PROBLEM TO SOLVE
Every entry below is to be copied exactly, with nothing omitted.

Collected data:
*** Begin section ***

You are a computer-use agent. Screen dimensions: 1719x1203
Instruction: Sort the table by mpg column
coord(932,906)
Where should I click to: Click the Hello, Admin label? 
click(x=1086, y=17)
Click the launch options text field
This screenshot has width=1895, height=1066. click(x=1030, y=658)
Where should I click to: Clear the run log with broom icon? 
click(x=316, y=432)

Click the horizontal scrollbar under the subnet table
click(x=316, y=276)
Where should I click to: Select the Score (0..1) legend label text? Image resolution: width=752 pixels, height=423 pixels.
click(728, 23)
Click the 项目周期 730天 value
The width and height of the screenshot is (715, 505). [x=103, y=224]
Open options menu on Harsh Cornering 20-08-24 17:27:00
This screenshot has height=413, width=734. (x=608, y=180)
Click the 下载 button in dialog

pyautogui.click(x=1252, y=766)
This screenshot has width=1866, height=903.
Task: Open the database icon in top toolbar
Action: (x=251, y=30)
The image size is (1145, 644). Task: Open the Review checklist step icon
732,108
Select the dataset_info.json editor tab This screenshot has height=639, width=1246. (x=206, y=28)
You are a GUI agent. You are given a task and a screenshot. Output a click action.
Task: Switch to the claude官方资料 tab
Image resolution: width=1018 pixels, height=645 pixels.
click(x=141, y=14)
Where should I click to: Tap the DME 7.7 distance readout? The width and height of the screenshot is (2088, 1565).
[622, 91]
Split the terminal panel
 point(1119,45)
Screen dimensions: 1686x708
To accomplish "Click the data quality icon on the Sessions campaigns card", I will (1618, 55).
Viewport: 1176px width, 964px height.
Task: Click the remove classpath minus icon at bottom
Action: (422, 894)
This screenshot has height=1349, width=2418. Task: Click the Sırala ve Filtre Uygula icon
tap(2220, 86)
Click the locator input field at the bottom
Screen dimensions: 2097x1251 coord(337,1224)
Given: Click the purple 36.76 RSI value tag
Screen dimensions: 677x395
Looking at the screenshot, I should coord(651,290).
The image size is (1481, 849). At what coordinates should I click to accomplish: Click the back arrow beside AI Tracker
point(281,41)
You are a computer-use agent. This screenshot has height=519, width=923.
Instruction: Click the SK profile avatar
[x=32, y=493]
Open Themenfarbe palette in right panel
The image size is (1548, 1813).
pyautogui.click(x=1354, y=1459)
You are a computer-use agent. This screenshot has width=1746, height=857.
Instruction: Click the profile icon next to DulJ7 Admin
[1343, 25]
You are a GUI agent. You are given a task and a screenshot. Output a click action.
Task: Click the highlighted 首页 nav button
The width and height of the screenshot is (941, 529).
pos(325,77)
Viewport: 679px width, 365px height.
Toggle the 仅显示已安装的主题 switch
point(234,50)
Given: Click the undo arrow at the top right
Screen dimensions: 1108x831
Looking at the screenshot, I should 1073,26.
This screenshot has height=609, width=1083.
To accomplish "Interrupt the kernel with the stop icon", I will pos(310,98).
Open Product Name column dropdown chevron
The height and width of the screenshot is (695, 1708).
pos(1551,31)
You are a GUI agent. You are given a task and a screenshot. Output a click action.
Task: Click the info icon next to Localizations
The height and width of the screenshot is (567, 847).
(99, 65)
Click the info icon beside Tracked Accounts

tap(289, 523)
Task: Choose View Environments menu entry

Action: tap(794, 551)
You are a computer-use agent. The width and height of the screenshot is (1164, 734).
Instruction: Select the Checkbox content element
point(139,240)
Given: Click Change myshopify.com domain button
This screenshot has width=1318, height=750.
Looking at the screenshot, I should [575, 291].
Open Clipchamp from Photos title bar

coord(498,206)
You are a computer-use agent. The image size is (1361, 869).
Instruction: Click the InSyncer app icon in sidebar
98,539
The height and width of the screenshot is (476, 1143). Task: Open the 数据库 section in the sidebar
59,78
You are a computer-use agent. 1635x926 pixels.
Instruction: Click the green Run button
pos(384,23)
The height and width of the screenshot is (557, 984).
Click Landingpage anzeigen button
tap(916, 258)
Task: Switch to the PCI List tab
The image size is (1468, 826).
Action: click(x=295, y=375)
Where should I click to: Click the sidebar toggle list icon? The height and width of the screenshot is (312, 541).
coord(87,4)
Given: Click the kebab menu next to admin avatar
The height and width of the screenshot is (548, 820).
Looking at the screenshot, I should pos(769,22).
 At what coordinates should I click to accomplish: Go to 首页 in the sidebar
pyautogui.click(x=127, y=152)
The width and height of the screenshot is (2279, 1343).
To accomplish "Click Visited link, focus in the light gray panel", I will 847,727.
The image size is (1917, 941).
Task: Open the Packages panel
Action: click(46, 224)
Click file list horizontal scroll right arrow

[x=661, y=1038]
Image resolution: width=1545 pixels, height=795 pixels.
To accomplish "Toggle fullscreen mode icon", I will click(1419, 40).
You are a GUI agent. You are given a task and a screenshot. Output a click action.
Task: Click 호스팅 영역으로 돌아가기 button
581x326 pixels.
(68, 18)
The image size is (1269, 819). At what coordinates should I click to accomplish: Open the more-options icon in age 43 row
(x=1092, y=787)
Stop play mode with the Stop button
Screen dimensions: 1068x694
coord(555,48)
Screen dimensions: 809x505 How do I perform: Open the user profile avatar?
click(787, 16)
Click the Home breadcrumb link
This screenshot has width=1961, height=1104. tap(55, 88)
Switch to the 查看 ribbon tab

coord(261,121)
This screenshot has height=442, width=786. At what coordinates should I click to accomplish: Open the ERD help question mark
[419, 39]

*** End section ***

ANSWER AREA
You are a computer-use agent. Screen dimensions: 1719x1203
Instruction: Sort the table by mpg column
coord(932,906)
Where should I click to: Click the Hello, Admin label? 
click(x=1086, y=17)
Click the launch options text field
This screenshot has width=1895, height=1066. click(x=1030, y=658)
Where should I click to: Clear the run log with broom icon? 
click(x=316, y=432)

Click the horizontal scrollbar under the subnet table
click(x=316, y=276)
Where should I click to: Select the Score (0..1) legend label text? Image resolution: width=752 pixels, height=423 pixels.
click(728, 23)
Click the 项目周期 730天 value
The width and height of the screenshot is (715, 505). [x=103, y=224]
Open options menu on Harsh Cornering 20-08-24 17:27:00
This screenshot has height=413, width=734. (x=608, y=180)
Click the 下载 button in dialog

pyautogui.click(x=1252, y=766)
This screenshot has width=1866, height=903.
Task: Open the database icon in top toolbar
Action: (x=251, y=30)
The image size is (1145, 644). Task: Open the Review checklist step icon
732,108
Select the dataset_info.json editor tab This screenshot has height=639, width=1246. (x=206, y=28)
You are a GUI agent. You are given a task and a screenshot. Output a click action.
Task: Switch to the claude官方资料 tab
Image resolution: width=1018 pixels, height=645 pixels.
click(x=141, y=14)
Where should I click to: Tap the DME 7.7 distance readout? The width and height of the screenshot is (2088, 1565).
[622, 91]
Split the terminal panel
 point(1119,45)
Screen dimensions: 1686x708
To accomplish "Click the data quality icon on the Sessions campaigns card", I will (1618, 55).
Viewport: 1176px width, 964px height.
Task: Click the remove classpath minus icon at bottom
Action: (422, 894)
This screenshot has height=1349, width=2418. Task: Click the Sırala ve Filtre Uygula icon
tap(2220, 86)
Click the locator input field at the bottom
Screen dimensions: 2097x1251 coord(337,1224)
Given: Click the purple 36.76 RSI value tag
Screen dimensions: 677x395
Looking at the screenshot, I should coord(651,290).
The image size is (1481, 849). At what coordinates should I click to accomplish: Click the back arrow beside AI Tracker
point(281,41)
You are a computer-use agent. This screenshot has height=519, width=923.
Instruction: Click the SK profile avatar
[x=32, y=493]
Open Themenfarbe palette in right panel
The image size is (1548, 1813).
pyautogui.click(x=1354, y=1459)
You are a computer-use agent. This screenshot has width=1746, height=857.
Instruction: Click the profile icon next to DulJ7 Admin
[1343, 25]
You are a GUI agent. You are given a task and a screenshot. Output a click action.
Task: Click the highlighted 首页 nav button
The width and height of the screenshot is (941, 529).
pos(325,77)
Viewport: 679px width, 365px height.
Toggle the 仅显示已安装的主题 switch
point(234,50)
Given: Click the undo arrow at the top right
Screen dimensions: 1108x831
Looking at the screenshot, I should 1073,26.
This screenshot has height=609, width=1083.
To accomplish "Interrupt the kernel with the stop icon", I will pos(310,98).
Open Product Name column dropdown chevron
The height and width of the screenshot is (695, 1708).
pos(1551,31)
You are a GUI agent. You are given a task and a screenshot. Output a click action.
Task: Click the info icon next to Localizations
The height and width of the screenshot is (567, 847).
(99, 65)
Click the info icon beside Tracked Accounts

tap(289, 523)
Task: Choose View Environments menu entry

Action: tap(794, 551)
You are a computer-use agent. The width and height of the screenshot is (1164, 734).
Instruction: Select the Checkbox content element
point(139,240)
Given: Click Change myshopify.com domain button
This screenshot has width=1318, height=750.
Looking at the screenshot, I should [575, 291].
Open Clipchamp from Photos title bar

coord(498,206)
You are a computer-use agent. The image size is (1361, 869).
Instruction: Click the InSyncer app icon in sidebar
98,539
The height and width of the screenshot is (476, 1143). Task: Open the 数据库 section in the sidebar
59,78
You are a computer-use agent. 1635x926 pixels.
Instruction: Click the green Run button
pos(384,23)
The height and width of the screenshot is (557, 984).
Click Landingpage anzeigen button
tap(916, 258)
Task: Switch to the PCI List tab
The image size is (1468, 826).
Action: click(x=295, y=375)
Where should I click to: Click the sidebar toggle list icon? The height and width of the screenshot is (312, 541).
coord(87,4)
Given: Click the kebab menu next to admin avatar
The height and width of the screenshot is (548, 820).
Looking at the screenshot, I should pos(769,22).
 At what coordinates should I click to accomplish: Go to 首页 in the sidebar
pyautogui.click(x=127, y=152)
The width and height of the screenshot is (2279, 1343).
To accomplish "Click Visited link, focus in the light gray panel", I will 847,727.
The image size is (1917, 941).
Task: Open the Packages panel
Action: click(46, 224)
Click file list horizontal scroll right arrow

[x=661, y=1038]
Image resolution: width=1545 pixels, height=795 pixels.
To accomplish "Toggle fullscreen mode icon", I will click(1419, 40).
You are a GUI agent. You are given a task and a screenshot. Output a click action.
Task: Click 호스팅 영역으로 돌아가기 button
581x326 pixels.
(68, 18)
The image size is (1269, 819). At what coordinates should I click to accomplish: Open the more-options icon in age 43 row
(x=1092, y=787)
Stop play mode with the Stop button
Screen dimensions: 1068x694
coord(555,48)
Screen dimensions: 809x505 How do I perform: Open the user profile avatar?
click(787, 16)
Click the Home breadcrumb link
This screenshot has width=1961, height=1104. tap(55, 88)
Switch to the 查看 ribbon tab

coord(261,121)
This screenshot has height=442, width=786. At what coordinates should I click to accomplish: Open the ERD help question mark
[419, 39]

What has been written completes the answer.